EXCERPT PROVIDED:
+-------+

The Automotive USA segment includes fixed assets for an amount of
$26,251 ($18,541 as at June 30, 2008) and goodwill for an amount of
$56,864 ($36,081 as at June 30, 2008).
14. FUTURE ACCOUNTING STANDARDS
International Financial Reporting Standards
The Canadian Accounting Standards Board confirmed that the use of International Financial Reporting Standards ("IFRS") established by the International Accounting Standards Board will be required for fiscal years beginning January 1st, 2011 for publicly accountable profit-oriented enterprises. IFRS will replace Canada's current GAAP for those enterprises.
In the second quarter, the Company continued training its resources. It also inventoried the discrepancies between IFRS and Canadian accounting standards as well as the choices that could potentially affect the recording and/or disclosure of certain items. As regards data systems, the Company has ensured that the new system, to be implemented gradually starting in 2010, will provide for parallel accounting based on IFRS and Canadian standards.
In the coming quarters, the Company will conduct a detailed analysis of the discrepancies that arise in initial identification and will quantify them based on the possible choices, also determining the impact on disclosure requirements and the calculation of certain ratios or performance measurements.

+-------+

MATERIAL:
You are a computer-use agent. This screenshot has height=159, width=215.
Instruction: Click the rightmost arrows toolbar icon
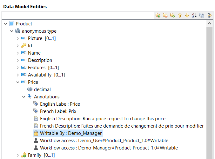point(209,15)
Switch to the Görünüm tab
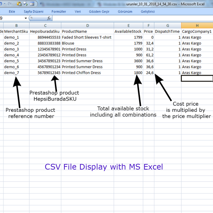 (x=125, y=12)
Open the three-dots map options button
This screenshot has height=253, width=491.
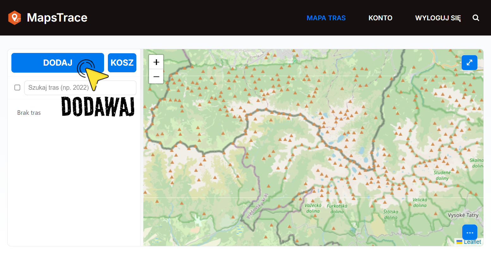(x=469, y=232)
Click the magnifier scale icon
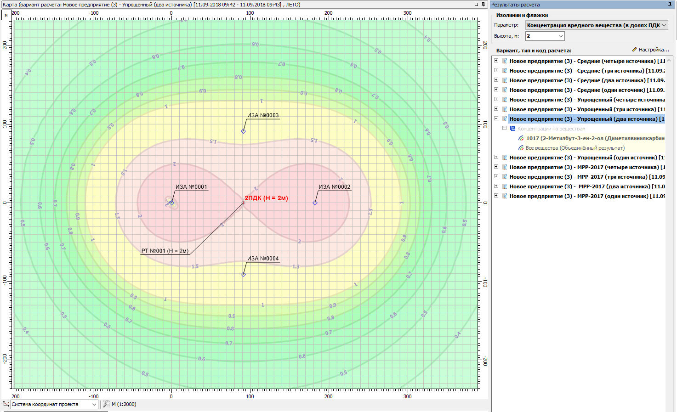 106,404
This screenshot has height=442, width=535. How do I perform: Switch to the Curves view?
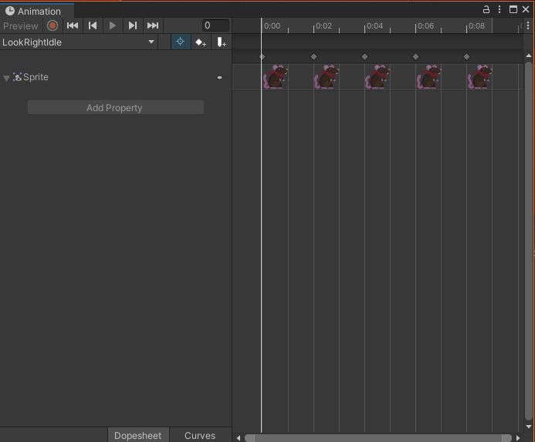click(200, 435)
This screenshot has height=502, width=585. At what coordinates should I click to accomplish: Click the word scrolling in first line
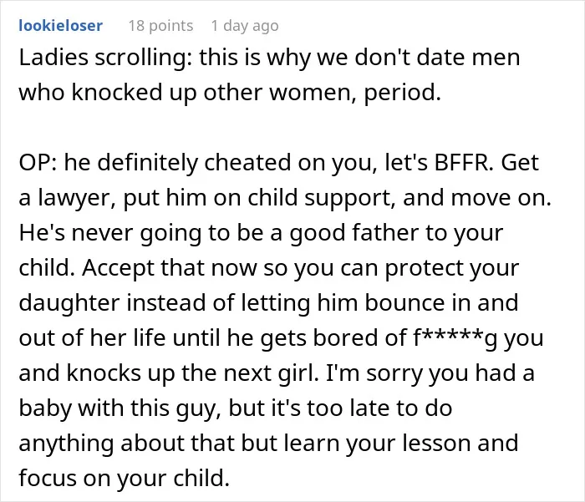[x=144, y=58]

+-------+

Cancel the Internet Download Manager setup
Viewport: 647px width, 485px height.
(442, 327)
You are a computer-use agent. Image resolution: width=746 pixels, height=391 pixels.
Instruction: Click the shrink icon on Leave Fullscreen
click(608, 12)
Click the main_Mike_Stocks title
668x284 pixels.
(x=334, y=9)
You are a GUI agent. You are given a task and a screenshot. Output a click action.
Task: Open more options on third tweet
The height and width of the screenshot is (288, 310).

+-------+

TASKS TO COMPLETE:
1. In the financial report excerpt, starting with "The Automotive USA" and going on through "June 30, 2008).", write the passage again with "Automotive USA" renamed to "Automotive United States".
2. According to the financial report excerpt, for which fiscal years will the use of IFRS be required?

ANSWER SET:
1.
The Automotive United States segment includes fixed assets for an amount of
$26,251 ($18,541 as at June 30, 2008) and goodwill for an amount of
$56,864 ($36,081 as at June 30, 2008).

2. Fiscal years beginning January 1st, 2011, for publicly accountable profit-oriented enterprises.